Correlation between the estimated regression coefficients and correlation betwee...

DendrogramSteer · May 30, 2023 03:50 PM

Hello,

What is the difference between the "correlation between the estimated regression coefficients (corr(b1, b2))" and the "correlation between the explanatory variables (corr(X1, X2))"? I found that, for example, corr(X1, X2) could be positive while corr(b1, b2) is negative. I think I understand corr(X1, X2), but I don't understand why we need to know corr(b1, b2), how it relates to corr(X1, X2), and how we can get those numbers from JMP. Thank you!

Byron_JMP · May 30, 2023 04:41 PM

Try using Analyze> Multivariate Methods> Multivariate.

Throw all your factors and responses into the y role

JMP Systems Engineer, Health and Life Sciences (Pharma)

peng_liu · May 31, 2023 12:41 AM

This is an interesting observation: "I found that, for example, corr(X1, X2) could be positive while corr(b1, b2) is negative."

My first reaction is whether this is always true. If not, under what conditions, is this true?

It can be shown that it is always true, excluding singular counter examples, if:

There are two explanatory variables
The multiple regression has an intercept term,

then the two correlations are exact opposite!

I attach an example. Run the embedded scripts, and here are two screenshots.

Now a little intuition about why so. In this example, CHINS ~ WEIGHT+ WAIST. (I am using all upper case, because I am going to use "weight", all lower case, for separate meaning later.) WEIGHT is positively correlated with WAIST. So large WEIGHT is associated with large WAIST.

What you will do.
1 - Could you duplicate the part of the thread that opens with the words containing "DendrogramSteer · May" and closes with "Life Sciences (Pharma)"?
2 - Can you condense the paragraph of the thread that begins "What is the difference" into a short list of its main points?
The entries that follow come from a different source than the thread.

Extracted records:
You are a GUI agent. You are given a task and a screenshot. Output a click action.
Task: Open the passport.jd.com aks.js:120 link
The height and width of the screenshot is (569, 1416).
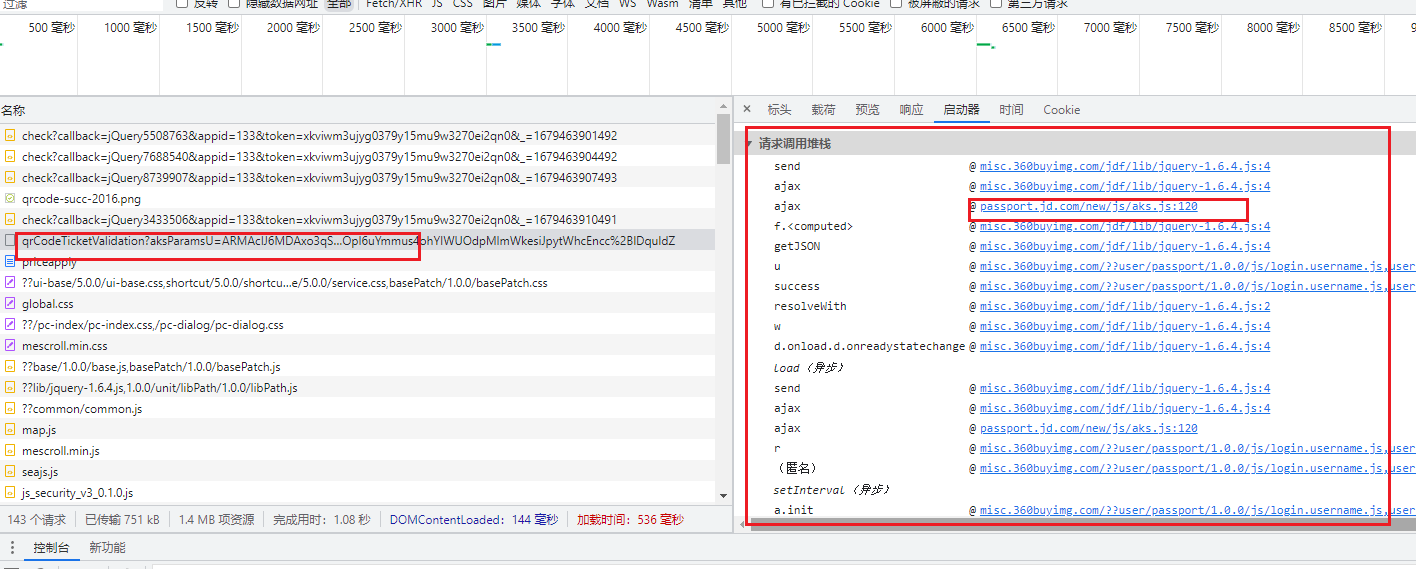tap(1088, 207)
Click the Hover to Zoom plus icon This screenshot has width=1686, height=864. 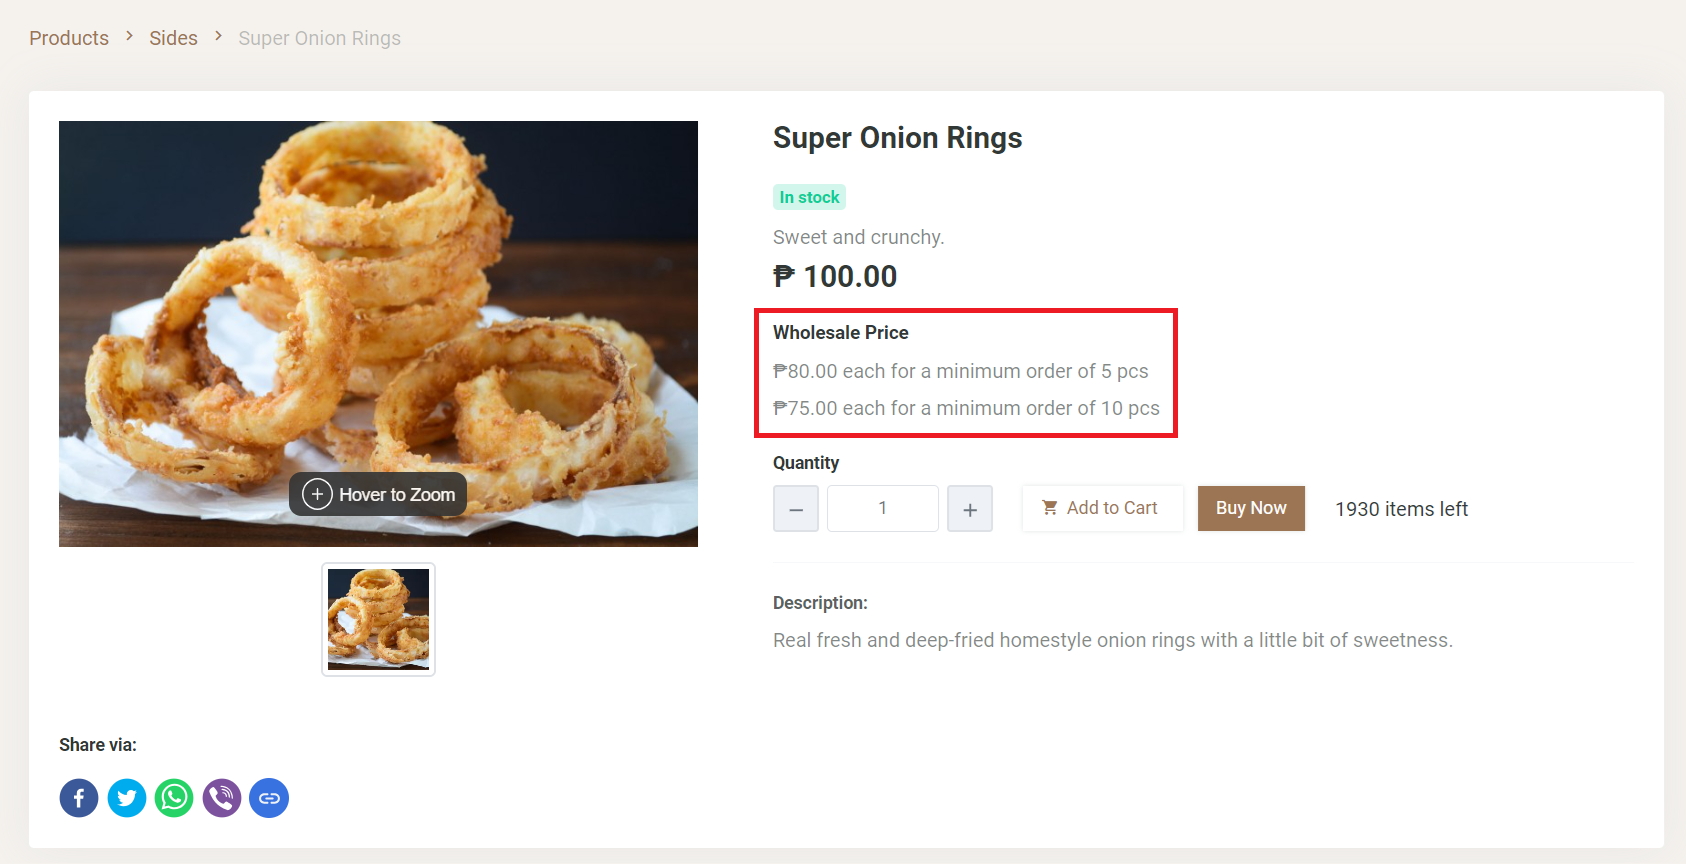tap(317, 494)
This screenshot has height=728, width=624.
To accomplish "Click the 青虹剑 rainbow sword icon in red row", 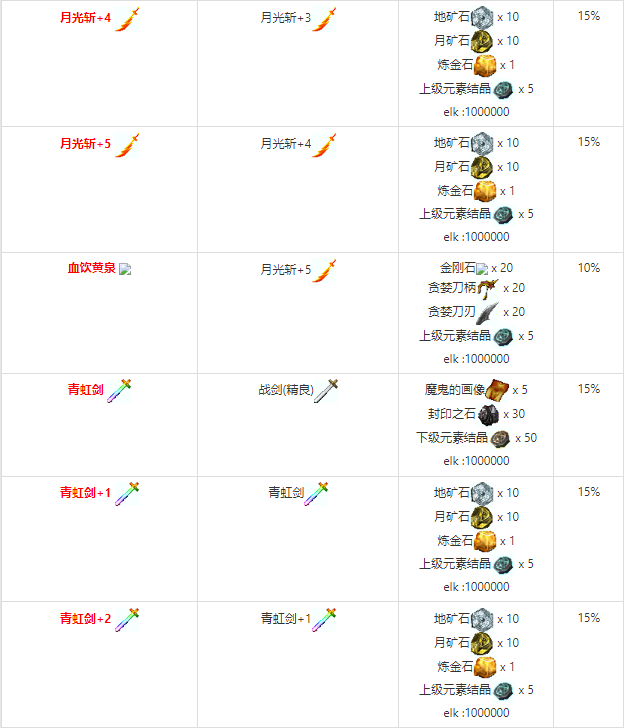I will tap(119, 390).
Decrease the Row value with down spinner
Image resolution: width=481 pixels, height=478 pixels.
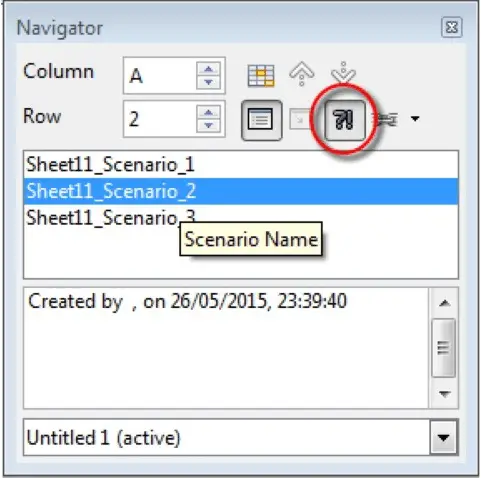coord(208,126)
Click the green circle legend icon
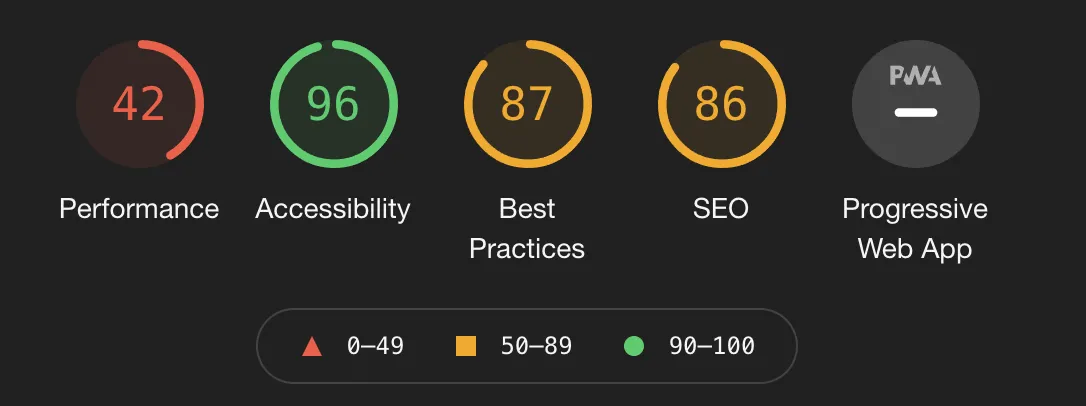 point(633,347)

Solutions to the problems.
1 -
DendrogramSteer · May 30, 2023 03:50 PM

Hello,

What is the difference between the "correlation between the estimated regression coefficients (corr(b1, b2))" and the "correlation between the explanatory variables (corr(X1, X2))"? I found that, for example, corr(X1, X2) could be positive while corr(b1, b2) is negative. I think I understand corr(X1, X2), but I don't understand why we need to know corr(b1, b2), how it relates to corr(X1, X2), and how we can get those numbers from JMP. Thank you!

Byron_JMP · May 30, 2023 04:41 PM

Try using Analyze> Multivariate Methods> Multivariate.

Throw all your factors and responses into the y role

JMP Systems Engineer, Health and Life Sciences (Pharma)

2 -
- Asks how the correlation between the estimated regression coefficients, corr(b1, b2), differs from the correlation between the explanatory variables, corr(X1, X2).
- Observes that corr(X1, X2) can be positive while corr(b1, b2) is negative.
- Understands corr(X1, X2), but not why corr(b1, b2) is needed, how it relates to corr(X1, X2), or how to get both numbers from JMP.